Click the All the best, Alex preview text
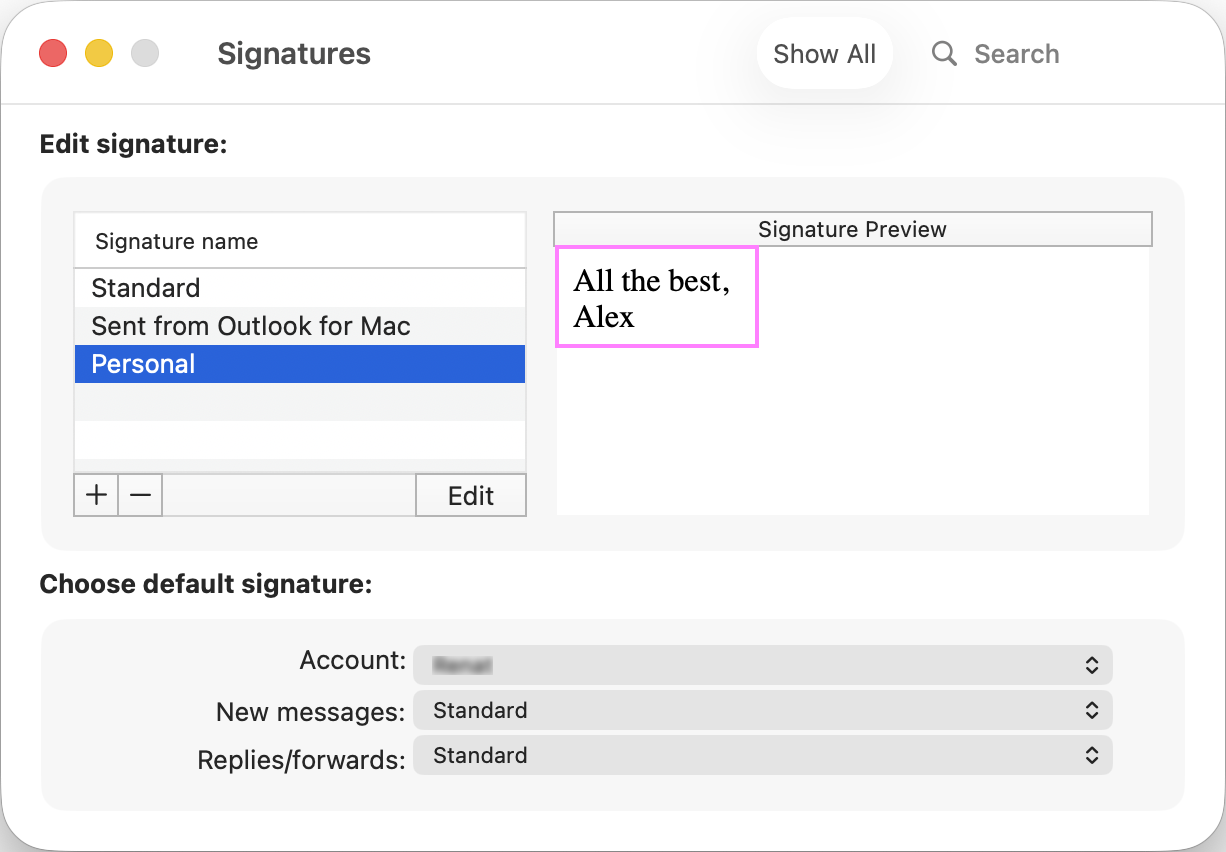point(655,297)
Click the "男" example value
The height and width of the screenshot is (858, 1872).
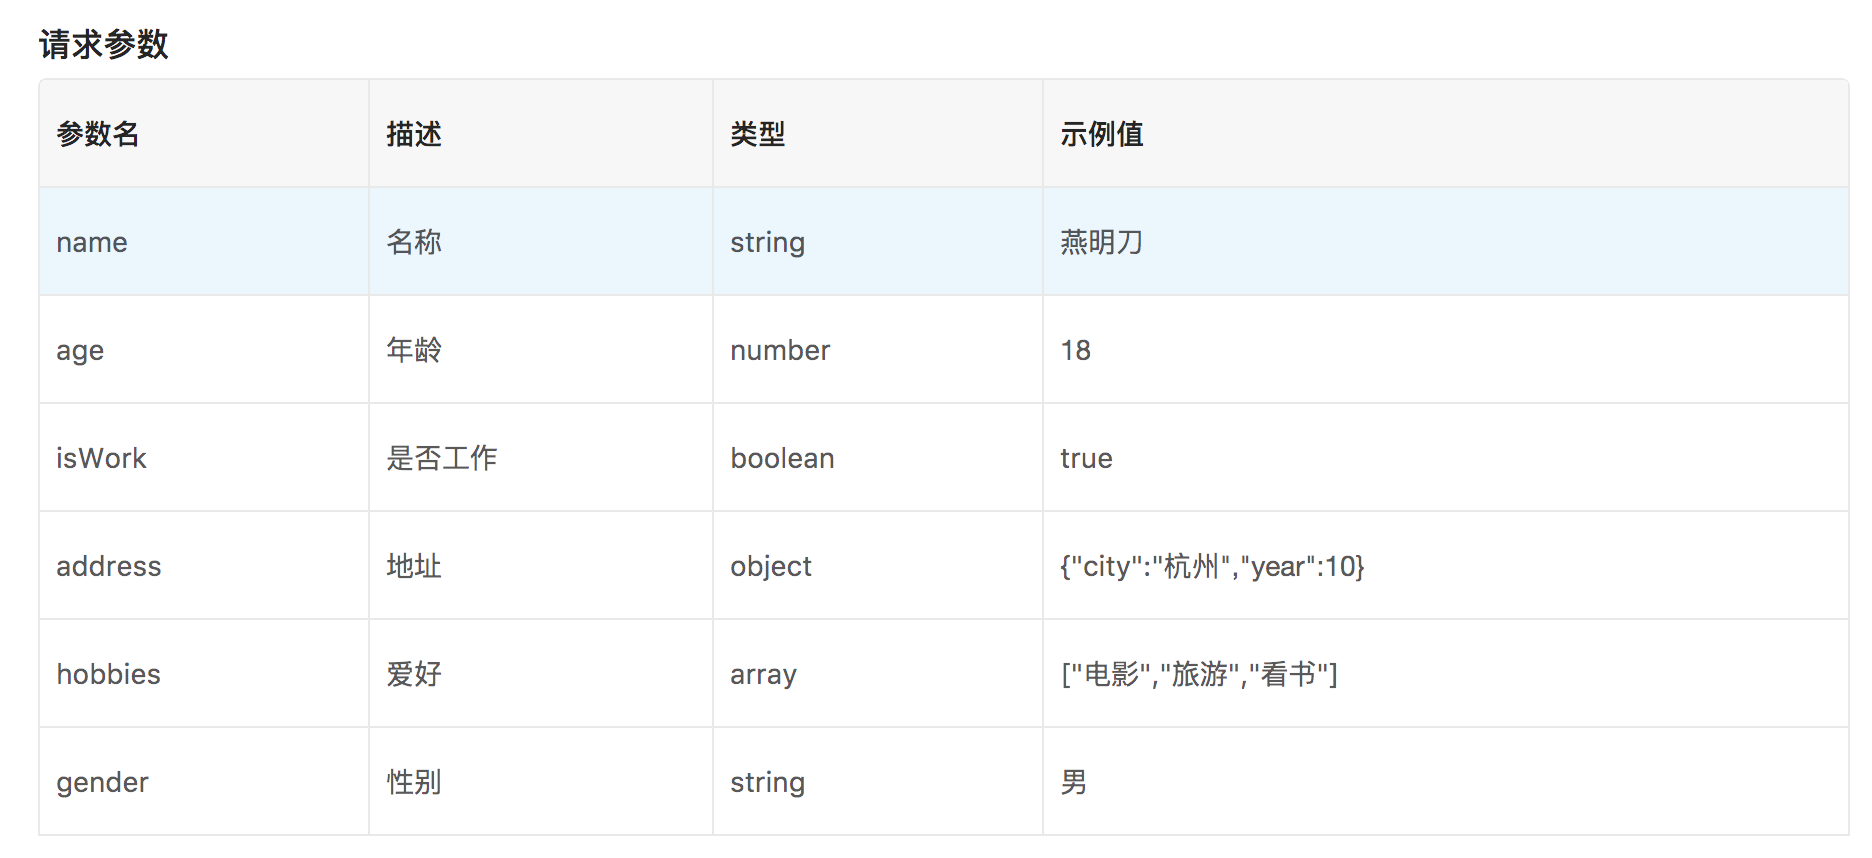coord(1074,783)
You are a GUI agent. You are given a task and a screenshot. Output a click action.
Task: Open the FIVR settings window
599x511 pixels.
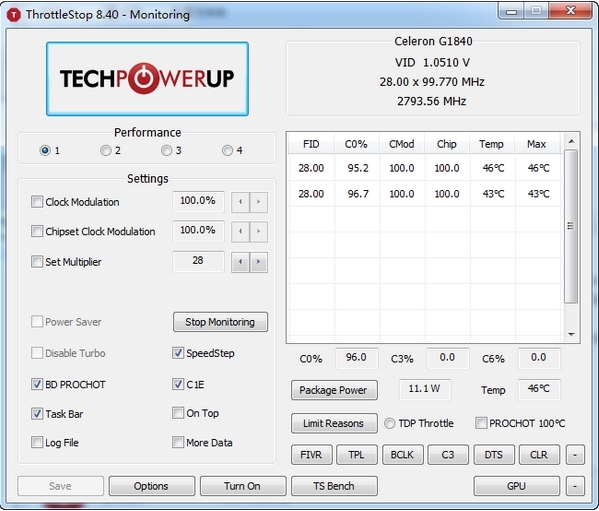311,454
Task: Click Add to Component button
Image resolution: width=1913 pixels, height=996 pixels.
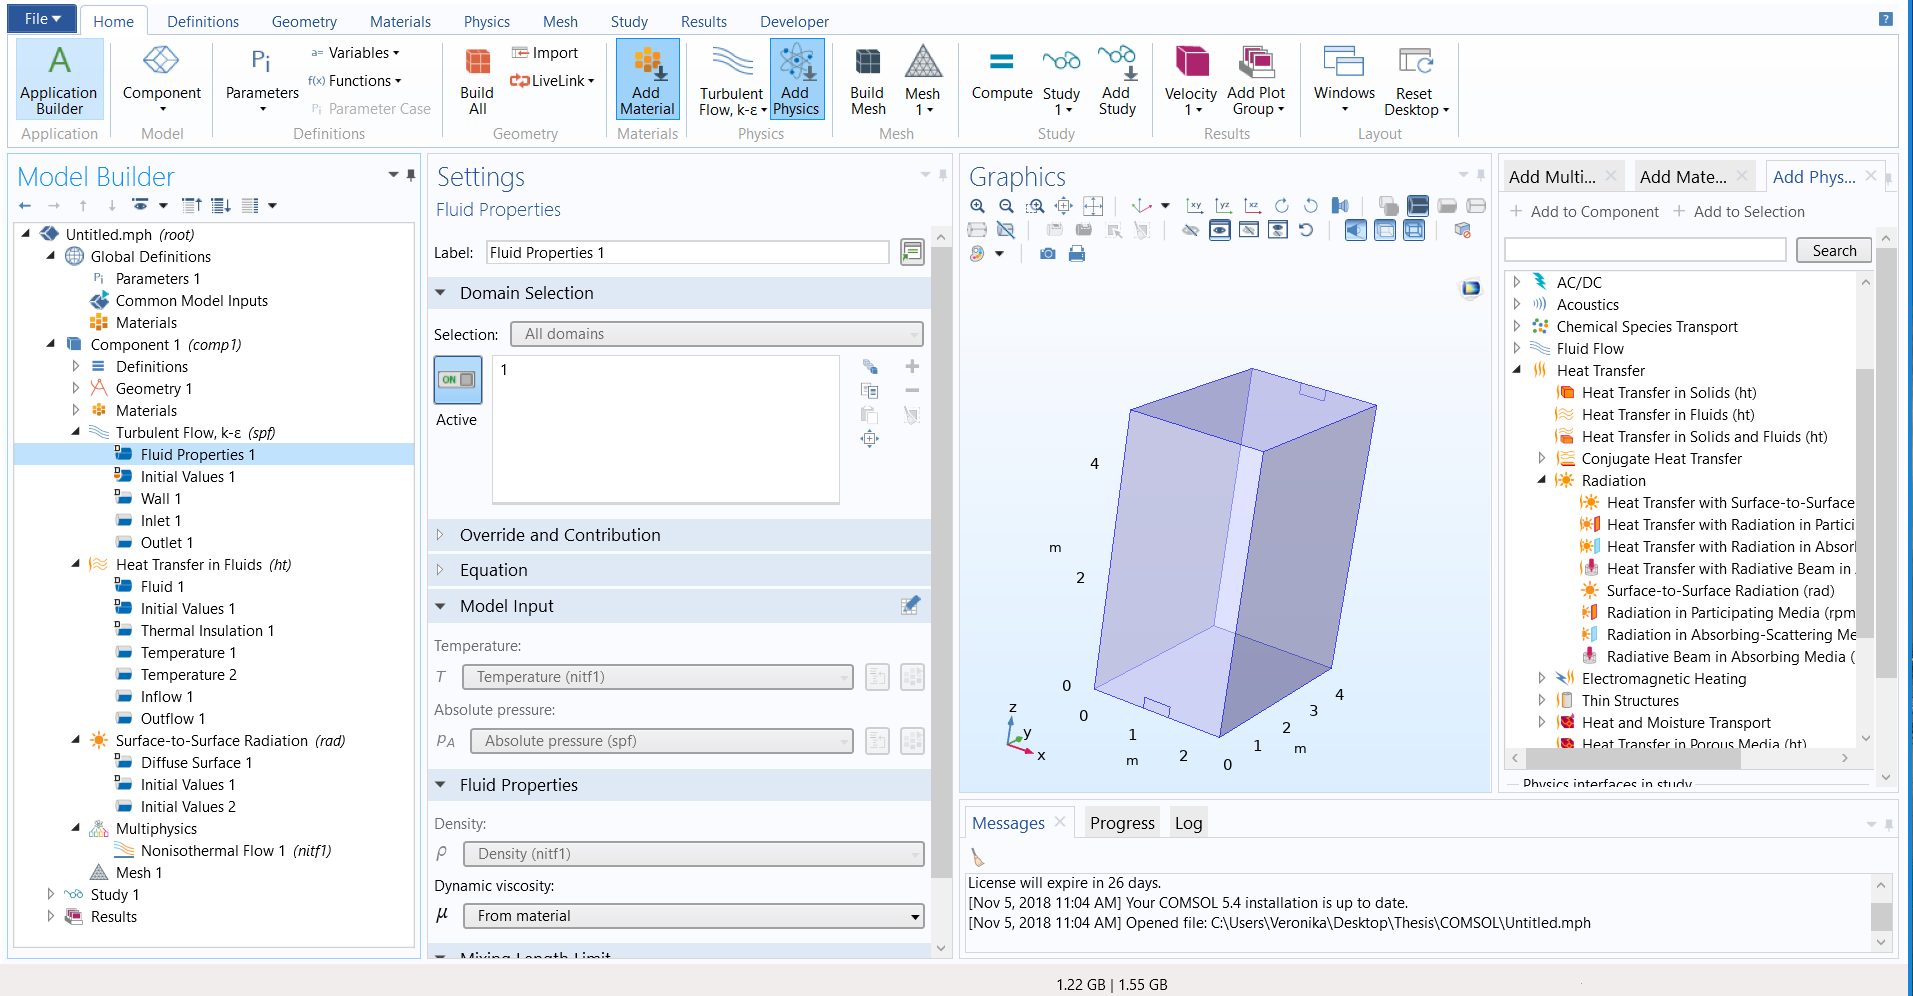Action: click(1584, 212)
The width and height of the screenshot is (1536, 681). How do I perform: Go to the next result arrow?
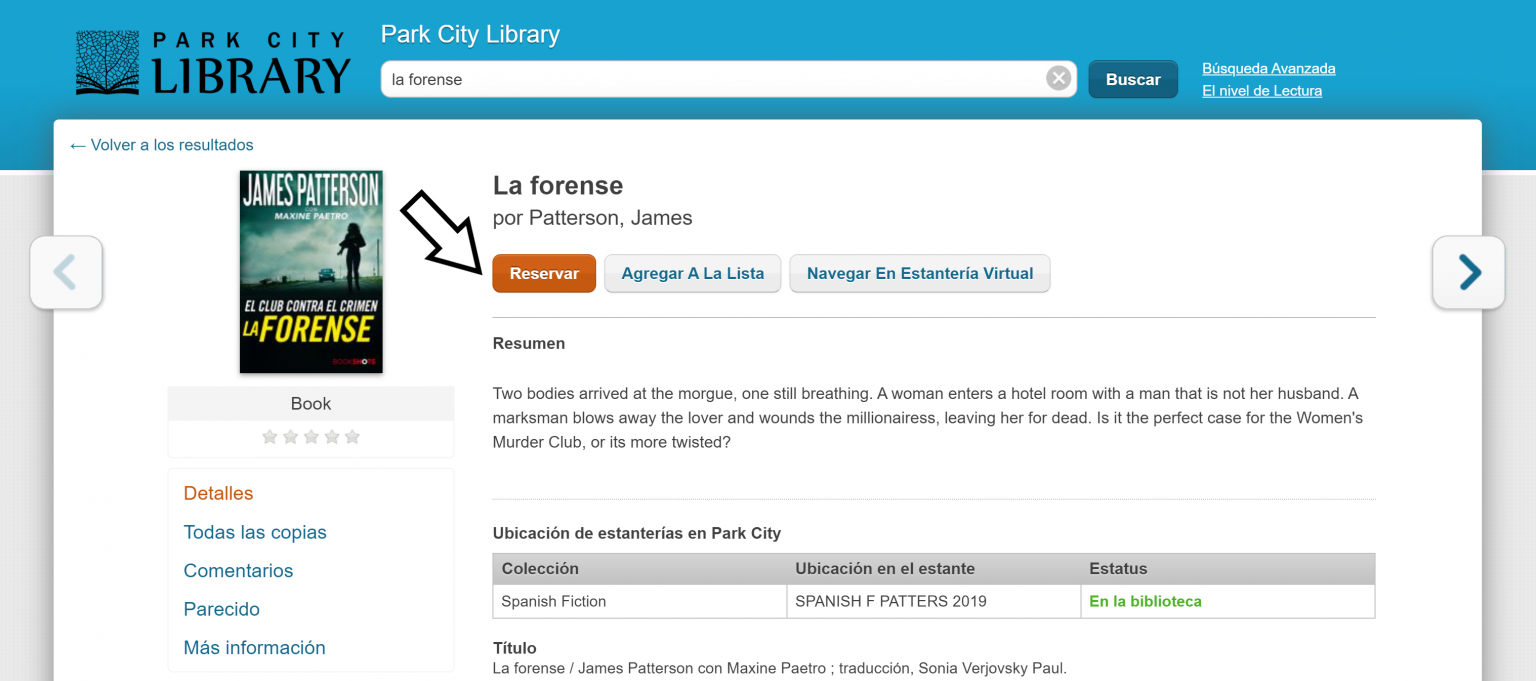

• EXERCISE DIRECTIONS: Print out every entry above without changing a word, and leave out the pictures.

• ANSWER AREA:
Click the All the best, Alex preview text
point(655,297)
Click the "男" example value
The height and width of the screenshot is (858, 1872).
coord(1074,783)
You are a GUI agent. You are given a task and a screenshot. Output a click action.
Task: Open the FIVR settings window
599x511 pixels.
311,454
Task: Click Add to Component button
Image resolution: width=1913 pixels, height=996 pixels.
Action: click(1584, 212)
The width and height of the screenshot is (1536, 681). How do I perform: Go to the next result arrow?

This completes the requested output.